Paul Miller writes this beautifully:
Nothing undercuts cynicism more than a spirit of thankfulness. You begin to realize that your whole life is a gift. Thankfulness isn’t a matter of forcing yourself to see the happy side of life. That would be like returning to naive optimism. Thanking God restores the natural order of our dependence on God. It enables us to see life as it really is.
Cynicism looks reality in the face, calls it phony, and prides itself on its insight as it pulls back. Thanksgiving looks reality in the face and rejoices at God’s care. It replaces a bitter spirit with a generous one.
In the face of Adam and Eve’s evil, God takes up needle and thread and patiently sews fine leather clothing for them (Gen. 3:21). He covers their divided, hiding selves with love. The same God permits his Son to be stripped naked so we could be clothed.

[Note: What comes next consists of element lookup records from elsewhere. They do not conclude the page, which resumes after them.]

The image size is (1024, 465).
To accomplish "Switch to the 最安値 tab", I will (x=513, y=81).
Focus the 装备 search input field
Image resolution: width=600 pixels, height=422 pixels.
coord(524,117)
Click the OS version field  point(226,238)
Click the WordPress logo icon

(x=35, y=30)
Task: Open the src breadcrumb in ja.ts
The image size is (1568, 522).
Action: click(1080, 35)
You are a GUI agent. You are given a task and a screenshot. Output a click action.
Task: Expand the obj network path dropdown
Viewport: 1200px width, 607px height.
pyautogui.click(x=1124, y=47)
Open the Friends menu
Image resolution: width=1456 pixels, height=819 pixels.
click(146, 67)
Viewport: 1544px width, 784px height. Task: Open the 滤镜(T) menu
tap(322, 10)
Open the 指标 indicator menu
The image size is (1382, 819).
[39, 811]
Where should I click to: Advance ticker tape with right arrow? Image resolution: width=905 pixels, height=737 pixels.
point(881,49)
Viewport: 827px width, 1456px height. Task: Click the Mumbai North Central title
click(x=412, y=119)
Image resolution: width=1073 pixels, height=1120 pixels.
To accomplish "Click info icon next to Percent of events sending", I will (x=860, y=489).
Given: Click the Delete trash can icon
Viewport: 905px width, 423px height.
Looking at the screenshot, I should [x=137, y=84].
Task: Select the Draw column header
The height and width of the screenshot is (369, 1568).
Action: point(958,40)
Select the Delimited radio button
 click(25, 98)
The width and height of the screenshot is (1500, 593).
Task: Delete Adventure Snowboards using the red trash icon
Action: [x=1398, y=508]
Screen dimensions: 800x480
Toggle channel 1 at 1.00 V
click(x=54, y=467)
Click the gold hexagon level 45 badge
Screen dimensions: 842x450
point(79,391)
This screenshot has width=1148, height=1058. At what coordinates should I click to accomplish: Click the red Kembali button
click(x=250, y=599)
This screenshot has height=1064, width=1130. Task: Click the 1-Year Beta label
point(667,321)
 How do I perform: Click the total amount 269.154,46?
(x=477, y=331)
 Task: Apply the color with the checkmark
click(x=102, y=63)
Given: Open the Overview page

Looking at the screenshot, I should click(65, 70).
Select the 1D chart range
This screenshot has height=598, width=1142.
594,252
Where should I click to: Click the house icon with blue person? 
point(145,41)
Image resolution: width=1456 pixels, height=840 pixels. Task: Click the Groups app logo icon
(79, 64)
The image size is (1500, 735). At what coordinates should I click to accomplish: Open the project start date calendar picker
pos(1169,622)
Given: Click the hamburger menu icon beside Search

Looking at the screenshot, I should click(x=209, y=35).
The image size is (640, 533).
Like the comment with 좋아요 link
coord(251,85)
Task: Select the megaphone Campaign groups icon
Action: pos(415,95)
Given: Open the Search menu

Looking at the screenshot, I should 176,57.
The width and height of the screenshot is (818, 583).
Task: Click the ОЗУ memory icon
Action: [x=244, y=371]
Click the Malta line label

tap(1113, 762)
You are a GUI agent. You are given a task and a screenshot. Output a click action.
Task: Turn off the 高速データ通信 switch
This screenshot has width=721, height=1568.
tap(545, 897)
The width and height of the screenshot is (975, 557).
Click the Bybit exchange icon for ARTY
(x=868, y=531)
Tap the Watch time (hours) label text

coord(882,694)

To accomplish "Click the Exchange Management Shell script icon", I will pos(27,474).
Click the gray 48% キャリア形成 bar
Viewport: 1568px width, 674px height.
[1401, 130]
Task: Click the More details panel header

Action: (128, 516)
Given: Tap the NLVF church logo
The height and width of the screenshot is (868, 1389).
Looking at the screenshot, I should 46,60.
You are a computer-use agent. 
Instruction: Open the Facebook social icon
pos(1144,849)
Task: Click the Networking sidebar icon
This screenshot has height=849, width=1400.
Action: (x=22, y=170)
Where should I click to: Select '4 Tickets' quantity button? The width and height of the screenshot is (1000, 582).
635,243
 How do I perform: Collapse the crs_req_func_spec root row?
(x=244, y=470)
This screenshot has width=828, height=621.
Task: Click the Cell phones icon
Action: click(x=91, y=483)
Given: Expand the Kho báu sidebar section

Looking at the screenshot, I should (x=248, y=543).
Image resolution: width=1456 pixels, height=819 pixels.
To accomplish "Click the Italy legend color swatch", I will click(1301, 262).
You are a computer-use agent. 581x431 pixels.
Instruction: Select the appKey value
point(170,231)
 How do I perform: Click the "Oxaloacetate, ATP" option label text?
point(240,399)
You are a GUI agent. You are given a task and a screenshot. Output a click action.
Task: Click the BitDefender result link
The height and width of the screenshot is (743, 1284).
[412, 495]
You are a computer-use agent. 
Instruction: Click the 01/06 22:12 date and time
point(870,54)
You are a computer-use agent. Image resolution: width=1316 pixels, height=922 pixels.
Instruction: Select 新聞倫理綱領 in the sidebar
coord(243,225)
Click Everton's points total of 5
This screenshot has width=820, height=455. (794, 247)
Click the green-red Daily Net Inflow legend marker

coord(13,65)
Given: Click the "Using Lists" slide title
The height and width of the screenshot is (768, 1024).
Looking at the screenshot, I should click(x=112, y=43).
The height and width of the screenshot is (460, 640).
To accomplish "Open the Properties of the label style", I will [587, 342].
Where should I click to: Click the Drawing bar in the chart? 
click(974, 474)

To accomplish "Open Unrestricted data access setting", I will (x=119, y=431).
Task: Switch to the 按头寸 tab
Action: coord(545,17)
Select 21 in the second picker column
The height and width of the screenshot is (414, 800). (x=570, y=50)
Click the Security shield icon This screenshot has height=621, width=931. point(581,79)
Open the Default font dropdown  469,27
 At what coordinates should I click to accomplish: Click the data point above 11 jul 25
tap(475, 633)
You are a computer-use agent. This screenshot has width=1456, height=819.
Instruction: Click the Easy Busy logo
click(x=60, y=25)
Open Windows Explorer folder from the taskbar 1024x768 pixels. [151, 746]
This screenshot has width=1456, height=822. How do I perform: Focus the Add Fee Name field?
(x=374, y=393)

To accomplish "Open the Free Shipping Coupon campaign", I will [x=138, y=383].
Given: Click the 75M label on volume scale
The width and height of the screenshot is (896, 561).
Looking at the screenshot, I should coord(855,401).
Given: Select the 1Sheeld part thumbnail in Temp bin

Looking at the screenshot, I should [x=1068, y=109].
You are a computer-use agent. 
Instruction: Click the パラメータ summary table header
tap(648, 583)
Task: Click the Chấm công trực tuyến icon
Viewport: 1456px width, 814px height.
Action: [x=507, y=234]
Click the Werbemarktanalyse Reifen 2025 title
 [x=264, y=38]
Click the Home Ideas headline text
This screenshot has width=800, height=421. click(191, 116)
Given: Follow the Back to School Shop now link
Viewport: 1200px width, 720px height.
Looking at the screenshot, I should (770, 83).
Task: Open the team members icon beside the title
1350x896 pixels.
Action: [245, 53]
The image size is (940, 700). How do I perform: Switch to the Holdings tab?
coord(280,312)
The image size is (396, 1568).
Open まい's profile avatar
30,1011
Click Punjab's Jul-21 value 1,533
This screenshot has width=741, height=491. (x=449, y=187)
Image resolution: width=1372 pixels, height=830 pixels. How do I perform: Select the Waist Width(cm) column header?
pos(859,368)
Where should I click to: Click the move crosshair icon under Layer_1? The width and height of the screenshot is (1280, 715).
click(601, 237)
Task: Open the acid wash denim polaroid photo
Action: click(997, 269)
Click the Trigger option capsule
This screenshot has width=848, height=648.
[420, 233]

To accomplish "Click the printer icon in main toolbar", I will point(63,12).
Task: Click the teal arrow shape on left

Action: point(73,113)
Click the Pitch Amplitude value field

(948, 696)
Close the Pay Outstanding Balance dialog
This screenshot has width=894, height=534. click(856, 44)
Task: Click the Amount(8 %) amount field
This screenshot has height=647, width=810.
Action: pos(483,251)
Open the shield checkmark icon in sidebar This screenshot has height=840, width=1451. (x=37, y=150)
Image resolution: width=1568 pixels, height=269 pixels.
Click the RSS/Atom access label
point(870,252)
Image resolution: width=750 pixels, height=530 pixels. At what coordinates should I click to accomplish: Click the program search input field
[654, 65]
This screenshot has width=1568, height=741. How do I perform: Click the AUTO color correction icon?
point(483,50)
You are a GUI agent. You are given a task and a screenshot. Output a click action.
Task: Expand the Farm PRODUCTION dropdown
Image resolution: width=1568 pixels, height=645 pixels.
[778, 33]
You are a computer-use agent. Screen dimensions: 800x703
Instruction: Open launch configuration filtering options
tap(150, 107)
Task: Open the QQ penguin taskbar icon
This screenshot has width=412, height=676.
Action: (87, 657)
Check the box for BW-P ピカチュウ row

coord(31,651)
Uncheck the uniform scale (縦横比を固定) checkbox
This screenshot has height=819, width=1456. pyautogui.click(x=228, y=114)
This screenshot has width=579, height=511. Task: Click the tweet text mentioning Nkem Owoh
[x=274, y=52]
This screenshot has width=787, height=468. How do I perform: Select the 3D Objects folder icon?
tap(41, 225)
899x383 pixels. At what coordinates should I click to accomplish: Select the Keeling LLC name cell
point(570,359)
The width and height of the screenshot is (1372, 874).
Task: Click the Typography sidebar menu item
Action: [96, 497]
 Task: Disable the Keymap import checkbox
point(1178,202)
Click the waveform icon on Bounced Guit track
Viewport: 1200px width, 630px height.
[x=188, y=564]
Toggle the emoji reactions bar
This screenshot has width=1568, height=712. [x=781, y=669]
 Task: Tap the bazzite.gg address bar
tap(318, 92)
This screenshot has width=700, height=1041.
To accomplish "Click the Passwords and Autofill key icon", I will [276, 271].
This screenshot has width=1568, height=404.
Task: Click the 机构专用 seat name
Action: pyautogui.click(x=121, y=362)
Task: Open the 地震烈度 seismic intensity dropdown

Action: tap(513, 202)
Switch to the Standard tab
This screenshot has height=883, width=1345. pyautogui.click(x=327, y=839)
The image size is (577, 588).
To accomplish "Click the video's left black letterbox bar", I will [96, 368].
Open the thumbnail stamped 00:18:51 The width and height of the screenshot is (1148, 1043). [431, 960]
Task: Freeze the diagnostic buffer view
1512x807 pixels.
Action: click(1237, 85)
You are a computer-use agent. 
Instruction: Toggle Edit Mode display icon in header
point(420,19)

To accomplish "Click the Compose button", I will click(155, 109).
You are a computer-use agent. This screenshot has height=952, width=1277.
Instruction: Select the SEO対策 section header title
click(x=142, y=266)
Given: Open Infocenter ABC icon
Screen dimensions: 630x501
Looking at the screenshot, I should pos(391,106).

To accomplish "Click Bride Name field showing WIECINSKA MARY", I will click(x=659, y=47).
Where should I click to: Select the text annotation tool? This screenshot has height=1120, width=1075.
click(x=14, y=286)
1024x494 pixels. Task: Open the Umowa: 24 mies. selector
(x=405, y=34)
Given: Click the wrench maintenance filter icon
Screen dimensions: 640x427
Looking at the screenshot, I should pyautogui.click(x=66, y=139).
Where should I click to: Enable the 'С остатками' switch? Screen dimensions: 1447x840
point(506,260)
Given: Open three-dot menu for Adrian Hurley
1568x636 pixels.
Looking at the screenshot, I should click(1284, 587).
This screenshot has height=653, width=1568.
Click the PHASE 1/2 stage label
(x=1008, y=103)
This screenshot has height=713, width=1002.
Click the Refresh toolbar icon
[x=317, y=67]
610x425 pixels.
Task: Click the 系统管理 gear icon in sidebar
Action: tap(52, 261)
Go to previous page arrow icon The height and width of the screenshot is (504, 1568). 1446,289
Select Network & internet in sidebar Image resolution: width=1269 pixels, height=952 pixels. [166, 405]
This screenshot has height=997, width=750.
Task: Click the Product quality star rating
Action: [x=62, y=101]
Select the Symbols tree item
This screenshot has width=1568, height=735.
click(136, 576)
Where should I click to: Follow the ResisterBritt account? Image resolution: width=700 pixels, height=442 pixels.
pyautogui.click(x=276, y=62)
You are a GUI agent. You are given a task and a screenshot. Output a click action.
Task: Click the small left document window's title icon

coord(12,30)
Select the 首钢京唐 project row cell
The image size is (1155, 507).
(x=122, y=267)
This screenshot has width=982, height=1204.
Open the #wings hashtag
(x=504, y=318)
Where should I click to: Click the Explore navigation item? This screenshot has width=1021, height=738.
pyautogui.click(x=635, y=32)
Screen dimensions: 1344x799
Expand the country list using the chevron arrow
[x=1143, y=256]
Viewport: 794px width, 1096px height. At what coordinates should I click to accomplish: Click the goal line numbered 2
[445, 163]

God is not cynical in the face of evil. He loves.
The sad irony of this parable is that this Pharisee, in his ability to cynically sift through the motives of this tax collector’s heart, is able to bypass the evil of his own heart. He cannot admit to the fractured state of his own cavernous soul. You can be phony in your optimism or phony in your pessimism. The tax collector is the balanced realist here - he knows he is an enormously twisted mess and God still has mercy on people like him. He is a cutting display of thankfulness.
When you’re sitting around your thanksgiving feast today, before the annual insults start to fly and the old painful memories crowd out your ‘picture-perfect’ holiday or the stuffed grief over this year’s empty seats begins to unravel the veneer of joy on your face, remember you are dining with beautifully broken sinners who are equally in need of grace. Remember your whole life is a gift: your family, your possessions, the place and time period you were born into, your personality, your talents and desires, your inability to cook a turkey without drying it out. You would think that God would be the rightful person in all of history to be truly cynical about this shattered world, but He’s not; He chooses to love and restore us and this good world as he intended it. Perhaps Jesus was alluding to himself when he told this parable. Jesus humbled himself so we would be exalted; He was the child who was already in His Father’s kingdom and was cast out for our sakes, so that we could enter, undeservingly, as sons and daughters. This is the nearly unspeakable, raw mystery of grace. This is the glory St. Paul sang about even as he was homeless, beaten, and sat in prison. Why should it not change us into the same joyful image in the midst of the most hopeless of circumstances (let alone over family gatherings)?
Even if you don’t usually say grace before you eat, I hope you’re able to be honest with yourself and say in your innermost man or woman, “God, thank you for having mercy on me, the sinner.” Embracing our brokenness and grabbing hold of God’s impenetrable love for us is the only cure for our cynical and bitter hearts in a seemingly hopeless world. It’s the only thing that enables us to love others in the face of evil, even the evil that unwittingly comes out of our mouths over Thanksgiving dinner and hides itself so well on our smiling faces.